DATA MINER, Lithuania
Learn how Apache Hadoop addresses the limitations of traditional computing, helps businesses overcome real challenges, and powers new types of big data analytics. This workshop introduces Apache Hadoop ecosystem and outlines how to prepare the data center and manage Hadoop in production.
There are many components working together in the Apache Hadoop stack. By understanding how each functions, you gain more insight into Hadoop’s functionality in your own IT environment. We will go beyond the motivation for Apache Hadoop and will dissect the Hadoop Distributed File System (HDFS), MapReduce, and the general topology of a Hadoop cluster.
Things Solver, Serbia
This workshop is dedicated to the machine learning techniques that can be used for anomaly detection. The session is organized in three phases, where each phase is more advanced and demanding than the previous one.
Phase 1 includes theoretical anomaly detection introduction and covering basic anomaly detection techniques like z-score and smoothed z-score for anomaly detection.
Phase 2 includes more advanced machine learning algorithms, able to work with multivariate datasets, like Isolation Forest and Elliptic Envelope.
Phase 3 includes using the Autoencoder neural network to detect anomalies in huge multivariate datasets.
WSO2, Sri Lanka
There is an emerging need for efficiently building event-driven applications in the current microservices era, but the traditional message processing systems are falling behind as they are inflexible in adapting to the cloud. In this session, I will present Siddhi, which is a 100% open source stream processing system that provides an efficient way of implementing event-driven cloud-native applications that can run natively on Kubernetes, and integrate to various systems such as NATS, Kafka, email, and MongoDB. I will also do a hands-on session to showcase how you can build streaming data integration, streaming analytics, and machine learning based adaptive intelligence applications efficiently within minutes.
Счетная палата Российской Федерации, Russia
Many companies now are asking the questions “what is digital transformation?” “do we need it?” “if we need – how to approach it, how to start?”
Company’s culture of working with data is one of the most important success factors.
How to change the culture and to step on the transformation path? It is necessary to identify correctly the key steps, recruit a team of changes, find “agents of transformation”, identify “quick wins”, support all things with the motivation and training plan, determine the sources of data, technologies and products.

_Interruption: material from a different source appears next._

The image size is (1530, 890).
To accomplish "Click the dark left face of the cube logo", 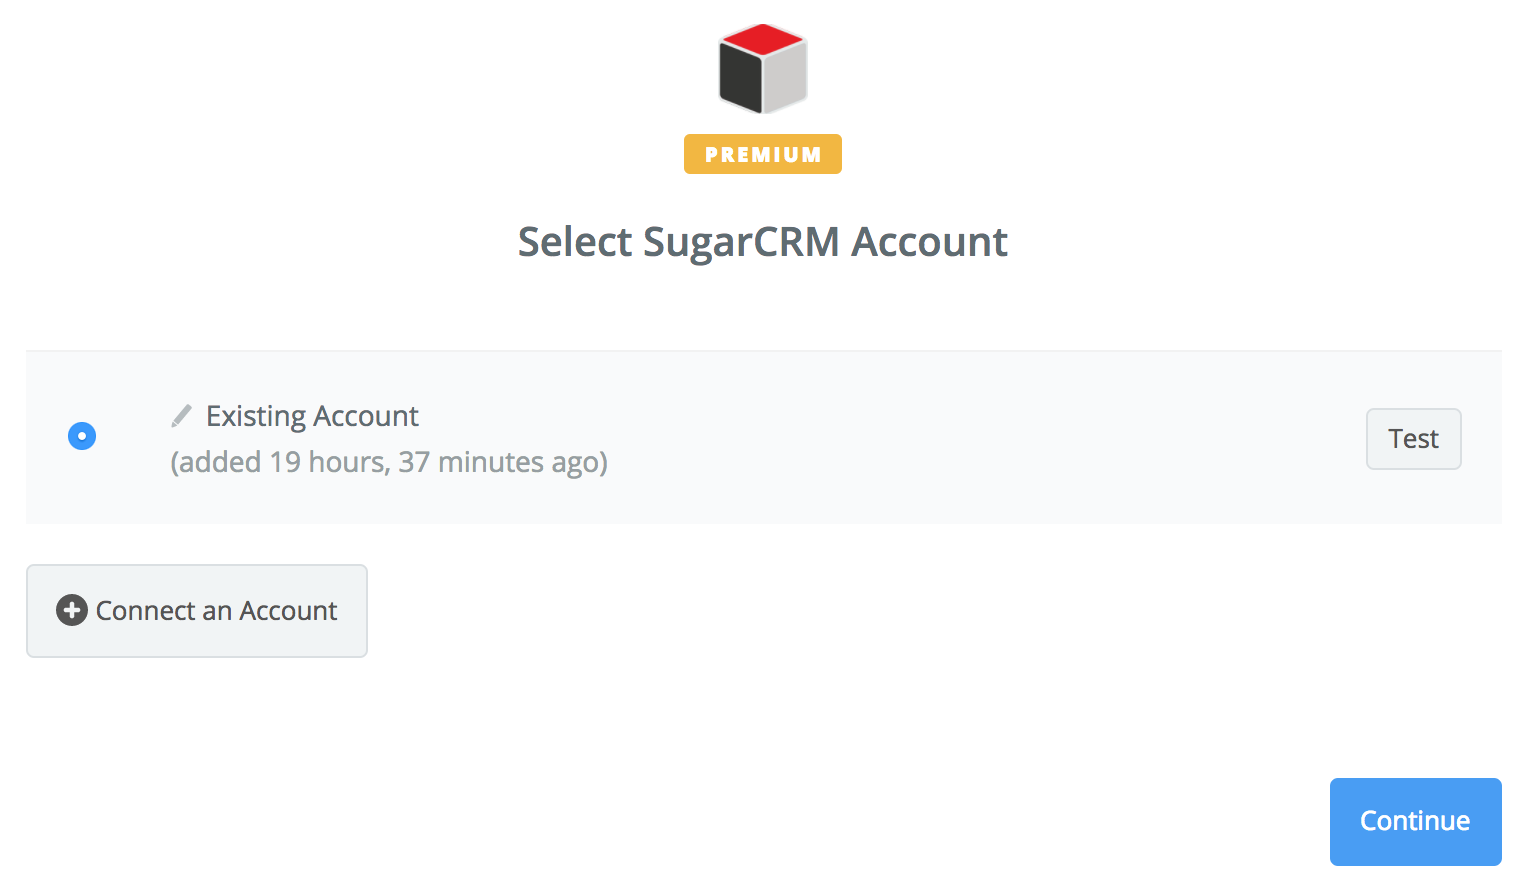I will (x=740, y=79).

The last few years in the sphere of data warehouses (DWH) are best described by one phrase: the game has changed. In contrast to the mono-vendor solutions of the past, the modern data landscape is not represented by a single silver bullet system, or even several systems from one vendor. A business that wants to gain a competitive advantage from the available data is forced to use dozens, if not hundreds, of various components and systems, each effectively solves its narrow task.
At the same time, there is a growing tendency to abandon vendor lock-in solutions – now companies are increasingly choosing open source solutions. This allows them to diversify the risks of contractors and vendors, simultaneously opening the door to accumulate internal expertise on technologies with their subsequent independent support.
Another trend is also becoming more noticeable – more and more companies are choosing clouds instead of their own capacities for infrastructure. A few years ago these were mostly private installations, now there is an advantage in using public ones. Each cloud provider carries its own virtualization technologies, networks and other specifics.
You will learn about models and key patterns for managing distributed applications on Kubernetes. We will be describing data transformations using Apache Beam and then we will be running an implemented pipeline in batch and streaming modes using Apache Spark and Apache Flink, respectively. After that you will implement a pipeline for building and deploying applications on Kubernetes using GitLab CI/CD.
Lab sessions will be held in four stages:
- Preparing workplace;
- Describing data transformations using Apache Beam;
- Implementing CI/CD pipeline for managing a streaming application (execution engine – Apache Flink, tools – GitLab CI/CD, Helm, Kubernetes);
- Implementing CI/CD pipeline for managing a batch application (execution engine – Apache Flink, tools – GitLab CI/CD, Helm, Kubernetes).
All participants will be provided with handouts and as well as a set of excercises in order to consolidate the acquired skills.
Also, you will have an opportunity to ask the questions and discuss the prospects of applying the acquired knowledge and the considered tools regarding your practical cases.